Başından beri Erol Taş’ın kimi Yeşilçam filmlerindeki hallerini andıran Euron’un “plastik bir karakter” olduğu aşikar.
Zorlama kötü adam, Jaime’nin karşısına dikilip onu ağır yaraladı, sonra da öldürüldü.
Sonunda da “Jaime Lannister’ı ben öldürdüm” diye saçmaladı, kaldı ki öyle olmadığı halde. Çekilebilirsin, hatta çekildin de.
-And nothing else matters: Jaime, nihayetinde gidip Cersei’yi buldu. Son anlarının yaklaştığını anlayan Cersei, “Çocuğumun ölmesini istemedim” diyerek içimizi sızlatmaya çalıştı.
Jaime ise her ne kadar sezonlardır beklediğimiz Brienne meselesinin sadece bir “hook up” olduğunu göstererek üzdü. Cersei’ye ise Metallica’dan bir parça gönderdi: Nothing else matters (Hiçbir şey önemli değil) ve de ekledi “Sadece sen ve ben varız”
Sonra da ikisi Pompei’daki meşhur birbirine sarılmış yanık cesetleri bulunan aşıklar gibi yıkılan sarayın altında kaldı.

» Toplanan veriler:
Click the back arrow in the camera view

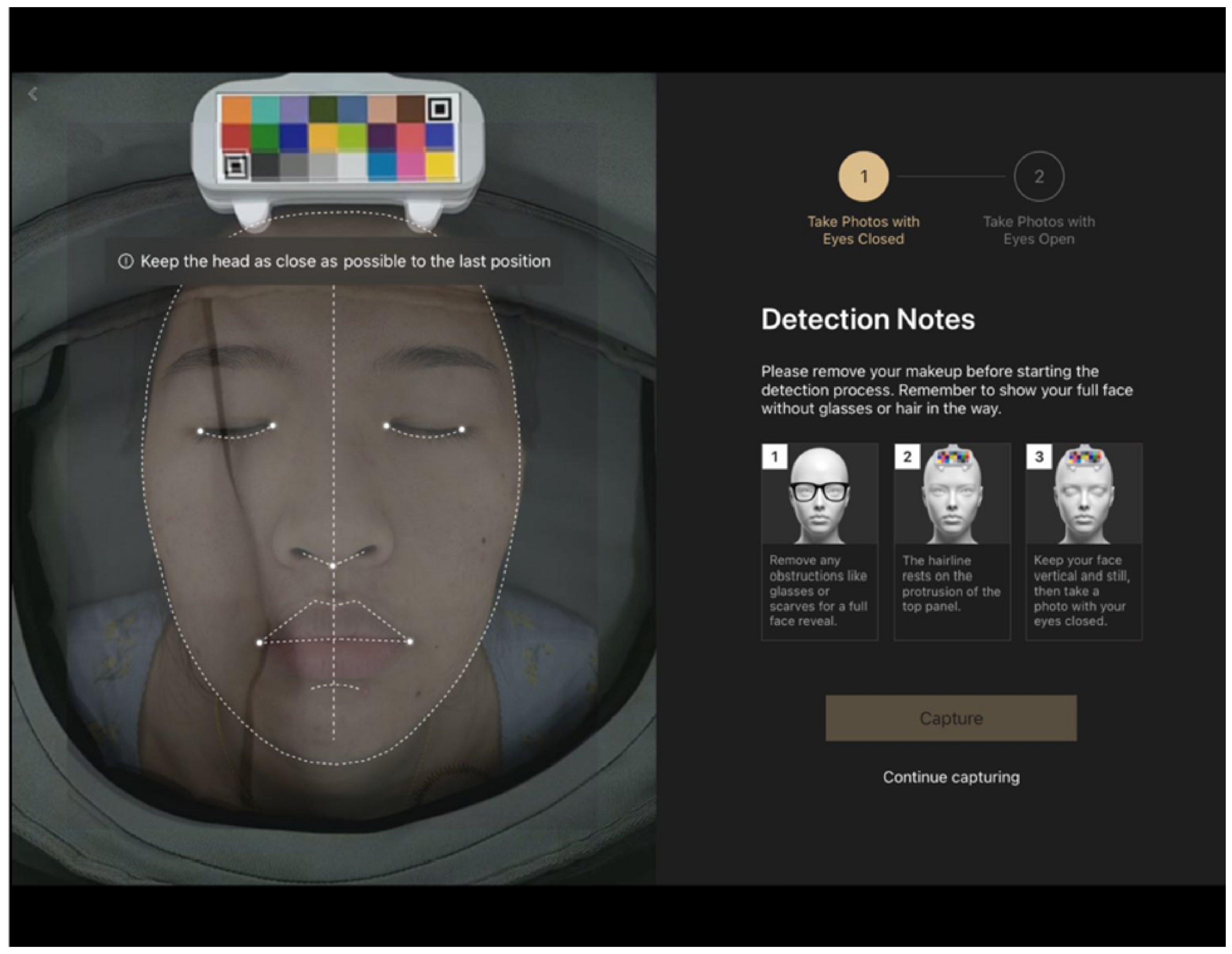33,94
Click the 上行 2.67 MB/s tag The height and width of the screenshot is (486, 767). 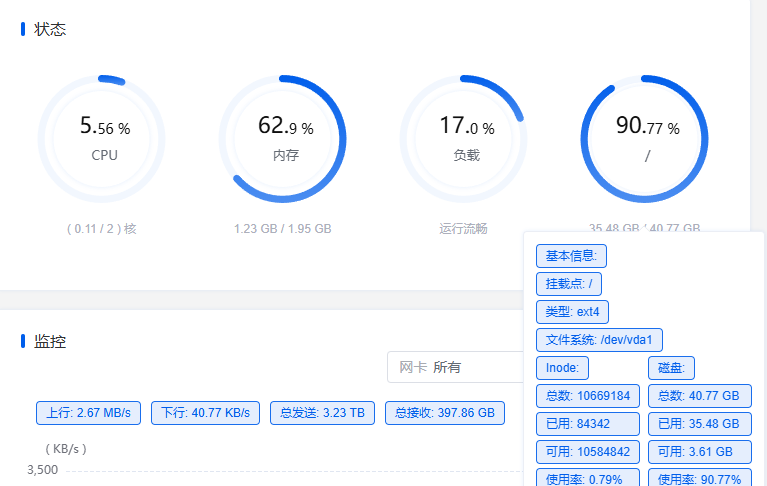89,413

» Görevin istediği: Metin bloğunun "Başından beri Erol" ifadesiyle başlayıp "sonra da öldürüldü." ifadesiyle biten kısmını, "kötü adam" yerine "kötü karakter" koyarak güncelle ve yeniden yaz.

» Yazılı yanıt:
Başından beri Erol Taş’ın kimi Yeşilçam filmlerindeki hallerini andıran Euron’un “plastik bir karakter” olduğu aşikar.
Zorlama kötü karakter, Jaime’nin karşısına dikilip onu ağır yaraladı, sonra da öldürüldü.